R. Premetto che più squadre mi avevano cercato come il Mantova, il Pontedera ecc… ma ho sempre preferito allenare bambini e ragazzi perché ti ascoltano e ti danno più gioia».

D. Come si deve approcciare l’allenatore con i bambini e i ragazzi?
R. «L’allenatore oltre a trasmettergli gli insegnamenti basilari calcistici deve far capire al bambino e al ragazzo che occorre divertirsi. La cosa principale alla loro età è il divertimento. Non devono imporsi di diventare un calciatore da serie A. Ognuno deve iniziare gradualmente con sacrificio, passione e impegno, nella massima tranquillità e mettendo in pratica quello che dice il mister. Ai bambini e ai ragazzi occorre insegnargli la tecnica. Grande errore insegnargli le tattiche a nove-dieci anni…».

D. Cosa occorre per diventare un buon calciatore?

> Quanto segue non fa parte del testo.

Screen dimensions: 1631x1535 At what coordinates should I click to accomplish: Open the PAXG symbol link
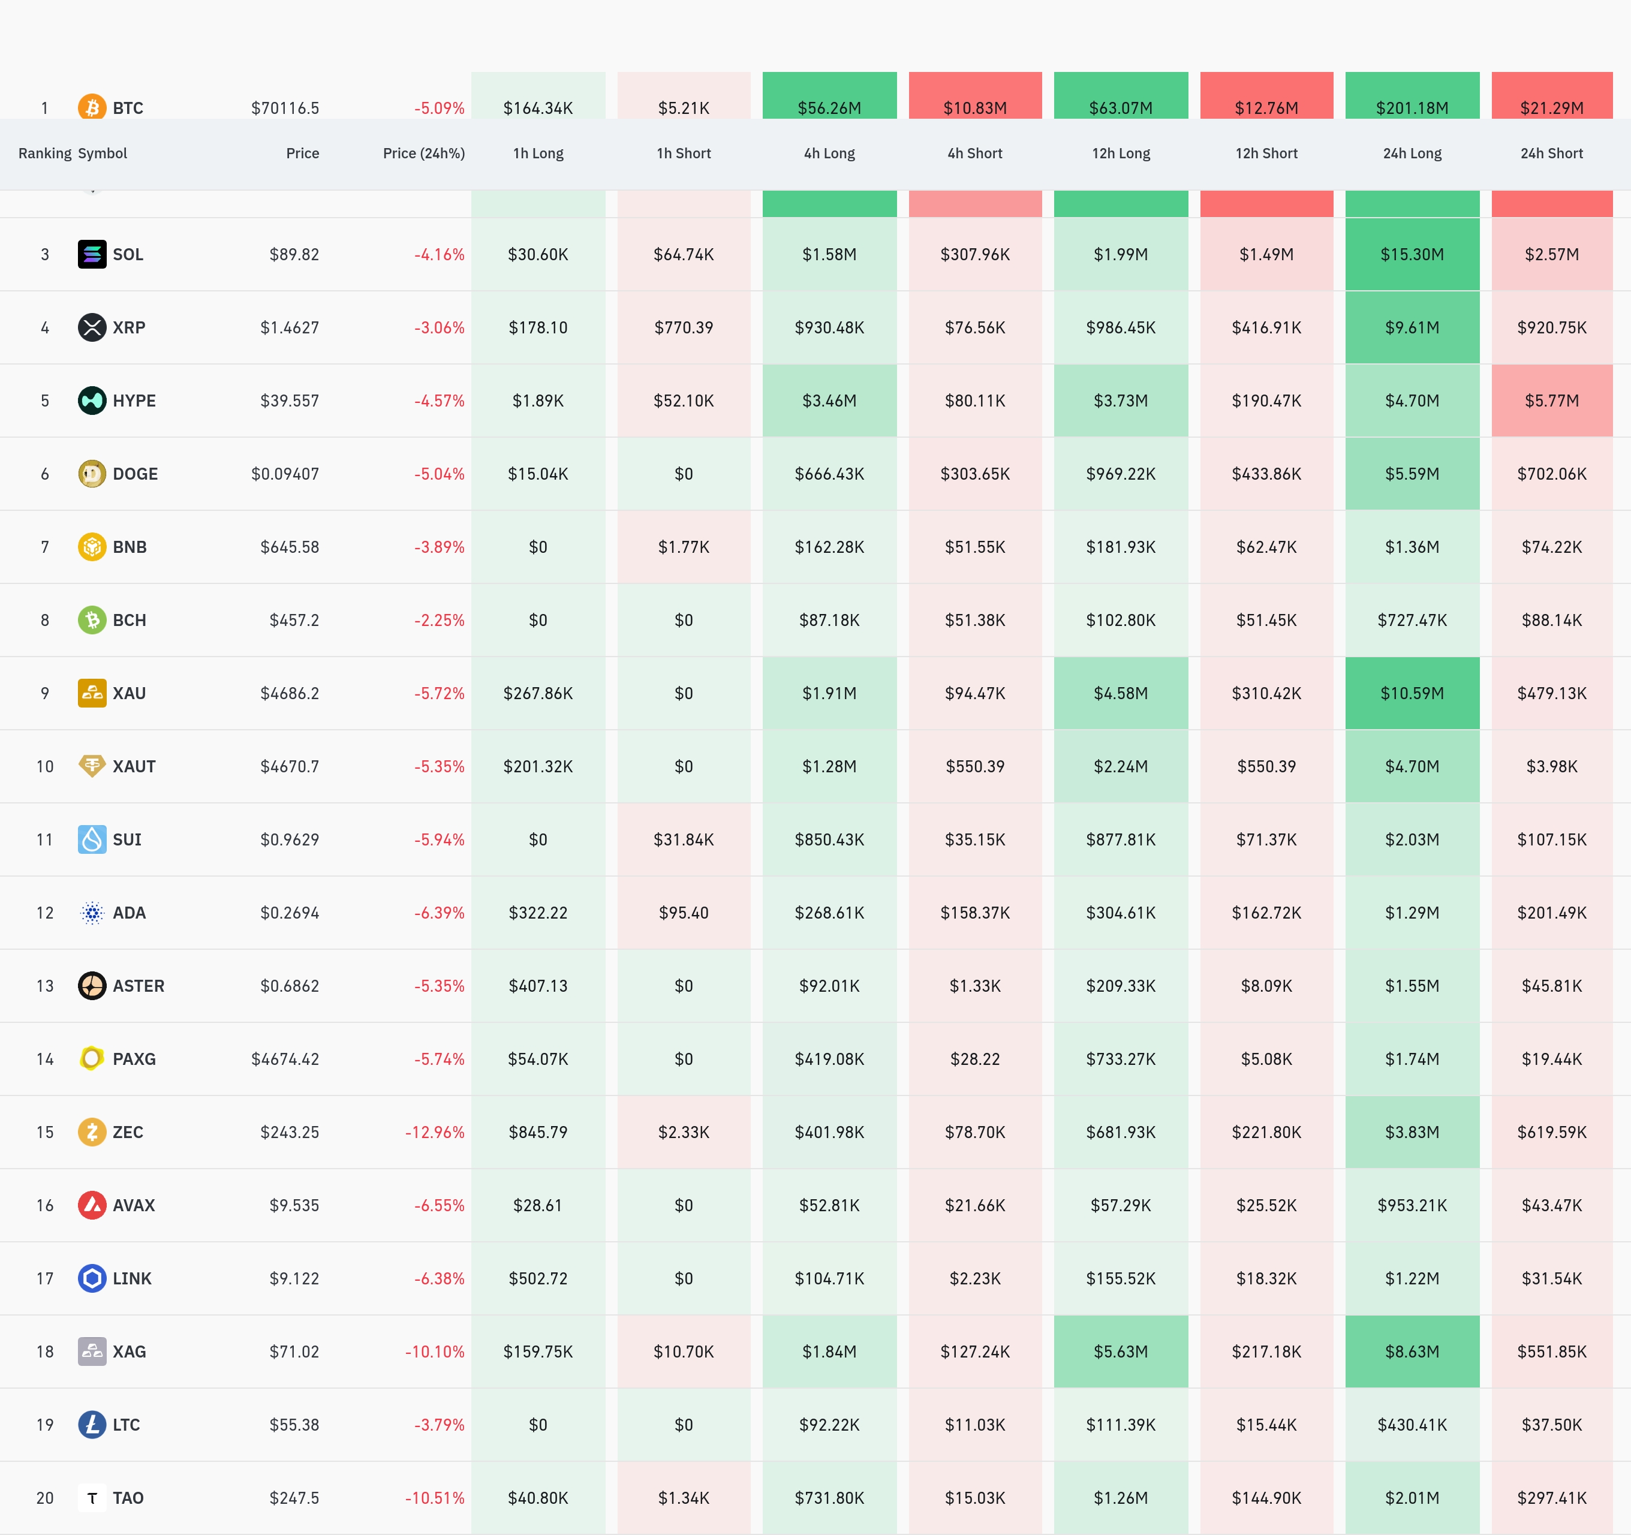pyautogui.click(x=134, y=1059)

R. «Secondo me, una persona ci nasce con il talento calcistico. Dentro di te devi avere delle qualità innate. A me non ha insegnato nessuno a palleggiare, scattare e tirare. Al mio tempo, l’allenatore ci faceva correre più volte ai bordi del campo, poi tirare in porta e fare la partitella. Le qualità che possiedi, gradualmente, le devi sviluppare giocando e imparando le realtà calcistiche. Poi sta a te poter migliorare. Se un bambino è superiore a un altro può arrivare alla serie A o alla serie B, ma deve essere superiore. I bambini di oggi hanno tutto e spesse volte sono i genitori a rovinare i figli pensando di avere un campione. Campioni lo si diventa piano piano con il sacrifico e allenandosi. È importante, poi, poter capire come è la vita del calciatore. Ai bambini di oggi non manca niente. Noi non avevamo nulla e si pensava solo a giocare. È questa la differenza».